Die Klassifikation des Lungenhochdrucks erfolgt in 5 Gruppen:

  1. Die PAH (pulmonal arterielle Hypertonie) ist eine schwere chronische Gefäßerkrankung, die selten auftritt und wenn, dann in Verbindung mit anderen Erkrankungen oder durch Medikamenteneinwirkung
    Davon abzugrenzen sind Grunderkrankungen, die sekundär zu einem Lungenhochdruck führen können:
  2. Pulmonale Hypertonie bei Linksherzerkrankung
  3. Pulmonate Hypertonie in Verbindung mit COPD oder Fibrose
  4. Pulmonale Hypertonie aufgrund thrombotischer oder/und embolischer Erkrankungen
  5. Sonstige pulmonale Hypertonie (Zusammenfassung verschiedener seltener Erkrankungen mit direktem Befall der Lungengefäße)

Die Symptome sind anfänglich unspezifisch und gleichen anderen Erkrankungen,
z. B. Atemnot bei körperlicher Anstrengung, rasche Ermüdbarkeit und verminderte Leistungsfähigkeit, Schwindel, Herzklopfen, schnellerer Herzschlag, Brustenge. Mit nachlassender Pumpkraft des Herzens kann es zu Wasseransammlungen besonders in den Beinen kommen sowie starken Brustschmerzen wie bei einem Herzinfarkt.

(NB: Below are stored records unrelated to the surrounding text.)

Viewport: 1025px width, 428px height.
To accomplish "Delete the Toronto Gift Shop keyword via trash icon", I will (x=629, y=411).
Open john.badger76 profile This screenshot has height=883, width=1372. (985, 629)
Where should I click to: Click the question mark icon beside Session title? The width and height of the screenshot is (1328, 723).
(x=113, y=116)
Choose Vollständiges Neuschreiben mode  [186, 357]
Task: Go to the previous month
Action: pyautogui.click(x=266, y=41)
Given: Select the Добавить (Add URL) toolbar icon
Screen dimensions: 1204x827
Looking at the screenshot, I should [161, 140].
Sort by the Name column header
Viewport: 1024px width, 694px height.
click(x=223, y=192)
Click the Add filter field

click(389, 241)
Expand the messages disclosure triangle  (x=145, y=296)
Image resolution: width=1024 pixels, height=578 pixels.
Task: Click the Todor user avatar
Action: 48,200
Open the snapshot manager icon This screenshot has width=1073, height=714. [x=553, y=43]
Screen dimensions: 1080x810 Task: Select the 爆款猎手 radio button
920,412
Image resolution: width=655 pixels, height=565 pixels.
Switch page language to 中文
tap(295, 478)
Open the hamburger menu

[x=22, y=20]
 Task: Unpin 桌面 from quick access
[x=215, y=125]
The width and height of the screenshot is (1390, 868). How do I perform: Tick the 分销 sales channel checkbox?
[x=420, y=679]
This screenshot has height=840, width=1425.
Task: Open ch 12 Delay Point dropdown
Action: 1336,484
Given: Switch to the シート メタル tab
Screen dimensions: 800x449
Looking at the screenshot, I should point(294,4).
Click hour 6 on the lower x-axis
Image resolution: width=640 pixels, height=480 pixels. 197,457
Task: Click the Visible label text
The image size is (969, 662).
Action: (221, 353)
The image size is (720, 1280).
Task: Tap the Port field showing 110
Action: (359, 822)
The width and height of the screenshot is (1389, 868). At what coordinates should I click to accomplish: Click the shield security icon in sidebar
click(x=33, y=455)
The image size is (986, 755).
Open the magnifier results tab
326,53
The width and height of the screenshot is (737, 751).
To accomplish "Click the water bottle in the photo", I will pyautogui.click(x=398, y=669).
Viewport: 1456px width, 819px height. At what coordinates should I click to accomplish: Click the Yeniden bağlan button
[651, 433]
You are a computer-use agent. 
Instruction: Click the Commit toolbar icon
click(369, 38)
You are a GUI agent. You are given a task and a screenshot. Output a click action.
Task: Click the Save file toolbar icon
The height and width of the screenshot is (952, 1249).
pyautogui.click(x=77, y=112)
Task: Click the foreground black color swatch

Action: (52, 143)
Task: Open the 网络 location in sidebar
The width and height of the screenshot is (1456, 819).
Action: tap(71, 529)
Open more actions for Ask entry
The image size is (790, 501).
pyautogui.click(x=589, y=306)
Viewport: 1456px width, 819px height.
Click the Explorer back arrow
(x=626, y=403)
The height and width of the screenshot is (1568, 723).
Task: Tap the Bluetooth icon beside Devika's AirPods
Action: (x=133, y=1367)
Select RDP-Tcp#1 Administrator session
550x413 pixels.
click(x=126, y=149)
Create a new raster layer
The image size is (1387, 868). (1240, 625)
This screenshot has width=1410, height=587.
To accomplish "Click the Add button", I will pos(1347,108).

Die Echokardiographie ist bei Verdacht auf das Vorliegen eines Lungenhochdruckes eine sehr wichtige Untersuchungsmethode und kann entscheidende Hinweise geben.
Die Sicherung der Diagnose erfolgt in der Regel durch eine Rechtsherzkatheteruntersuchung.

Ein wesentlicher Bestandteil der Untersuchung ist auch das EKG (Elektrokardiogramm), ebenso die Thorax-Röntgenaufnahme. Die Doppler-Echokardiografie kann eingesetzt werden, um Lungenhochdruck zu diagnostizieren und andere Herzerkrankungen auszuschließen.

Bestätigt sich die Diagnose, hilft eine Rechtsherz-Einschwemmkatheteruntersuchung eine Einordnung bezüglich des Schweregrads der Erkrankung zu ermöglichen. Zusätzlich können u. a. Lungenfunktionstests, Szintigrafie oder Computertomografie sowie labortechnische Blutuntersuchungen durchgeführt werden.

Der Schweregrad des Lungenhochdrucks wird nach der Klassifikation der New York Health Association (NYHA) in vier Klassen unterteilt.